Thursday, August 27, 2009

Is Your Time Up?

A new web site claims to give the odds on you dying next year, or for whatever period you select, based on a few simple questions.

The site, DeathRiskRankings.com, is the brainchild of researchers and students at Carnegie Mellon University. It provides answers based on publicly available data from the United States and Europe, comparing mortality risks by gender, age, cause of death and geographic region. Put your info in, and it produces the probable causes of your demise and provides insight on the timing of that unfortunate event.

The site can compare such things as the odds of death next year by breast cancer for, say, a 54-year-old Pennsylvania woman or her counterpart in the United Kingdom.

Of course the results produced by the web site speak to groups of people and cannot predict with accuracy when you might actually kick the bucket. The timing of your own end is based on many uncharted factors, from heredity to lifestyle to untimely accidents.

The researchers found that beyond infancy, the risk of dying increases annually at an exponential rate. A 20-year-old U.S. woman has a 1 in 2,000 (or 0.05 percent) chance of dying in the next year, for example. By age 40, the risk is three times greater; by age 60, it is 16 times greater; and by age 80, it is 100 times greater (around 1 in 20 or 5 percent).

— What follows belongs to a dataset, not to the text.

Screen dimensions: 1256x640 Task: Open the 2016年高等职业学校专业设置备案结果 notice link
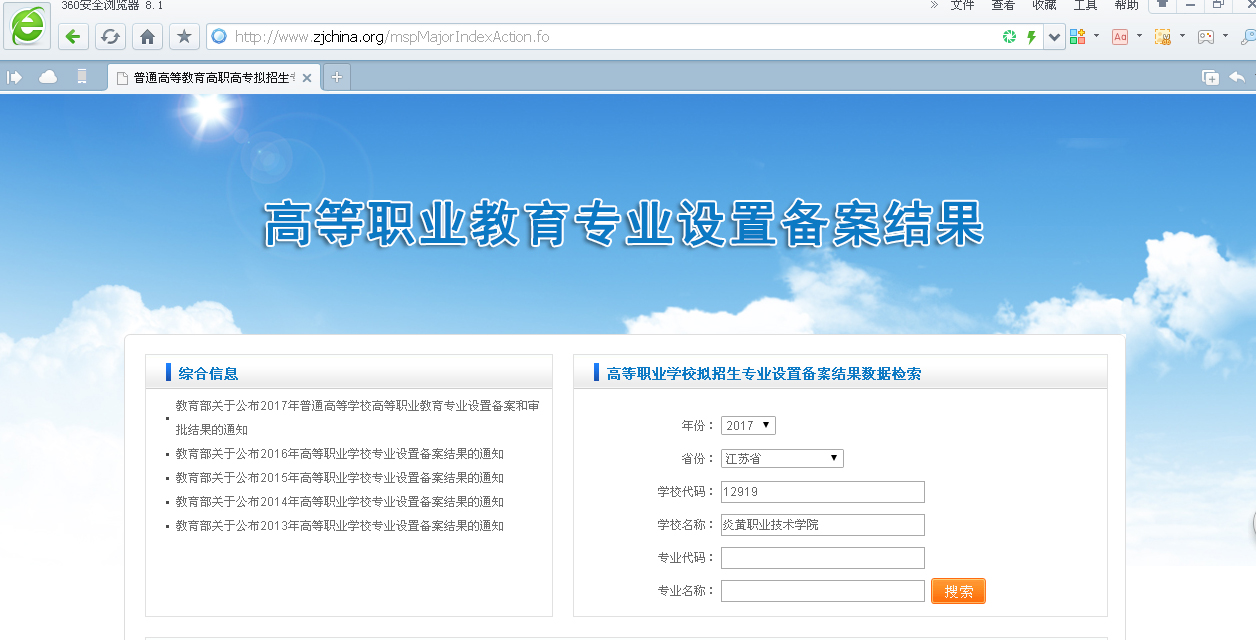tap(339, 454)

Other results for queries about dying within the year:

For every age group, men have a much higher annual death risk than women. For 20-year-olds, the risk is 2.5 to three times greater for men. Men are much more prone to accidents, homicides and suicides, and the risk of dying from heart disease is always higher for men than women, peaking in the 50s when men are 2.5 times at greater risk of dying.

Women's cancer risks are higher than men's in their 30s and 40s.
For 20-year-old males, 80 percent of their death risks are from accidents, homicides and suicides. By age 50, however, these causes make up less than 10 percent and heart disease is No. 1, accounting for more than 30 percent of all deaths.